Experts have said that though the number of foreclosures are said to be on the rise, only a handful of people who own homes are in real trouble. So far, 95 percent mortgages are fine as opposed to the 5 percent delinquent ones. The real trouble is caused by only 15 percent or so of the entire amount of mortgages. Furthermore, experts have predicted that by the end of next year, a lot of people will have been looking up for home.
Experts also agree that the current rate of foreclosures is affecting everybody. The root of the problem lies in the Federal Reserve Board’s pumping money in to the economy after the September 11 attacks, which triggered a series of events leading to the current problems. Basically, mortgage rates fell because of this action.It was always presumed that risky adjustable rate mortgages were much more popular than fixed rate mortgages. Since so much cash was flowing, the housing sector experienced an economic boom and so did the mortgage market. A lot of opportunists took advantage of this and jumped into the market without any real experience or knowledge of it. As a result, loans were given to people who obviously could not repay them, and would eventually default and face foreclosure. Borrowers with awful credit histories and no documented fixed income got loans they should never have obtained, and eventually led to an increased rate of foreclosures.
If lenders are to be blamed for this debacle, builders are not far behind. The teaser rates were so tantalizing that many people fell for them. Not being too farsighted, they didn’t predict the reprising of loans that may occur in a few years time. Some of these loans added interest which weren’t charged to the principal. As a result, the actual mortgage amount has increased. Many of these loans were so complicated that debtors were unable to understand them ; thus, resulting to the big foreclosure mess we are in today.
So far, peopleexpected home values to rise. On the contrary, they dropped, and along with it is the home equity of these debtors. When it was difficult for them to refinance, They defaulted in their mortgage and eventually, face foreclosure. The rising mortgage rates and the risks associated with adjustable rate mortgages all led to this problem. The initial low rates evaporated. Suddenly, home owners found themselves owing much more than they were capable of paying. And so, when the equity they had expected was not there, there was no other easy way out than defaulting.
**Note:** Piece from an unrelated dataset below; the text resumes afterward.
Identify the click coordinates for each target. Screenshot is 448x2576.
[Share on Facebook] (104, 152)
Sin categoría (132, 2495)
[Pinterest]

The long term economic impact of foreclosures is significant. One area that is greatly affected is the housing. It’s property surrounding areas and neighborhood are forced to sell houses while brand new areas with builder-buy-down-debts are also facing another issue.
The neighborhood, and not the house itself, gives the value to a house, and this is how the larger impact of foreclosure is felt. The intrinsic value of the home is little compared to the larger effects of foreclosure homes surrounding it.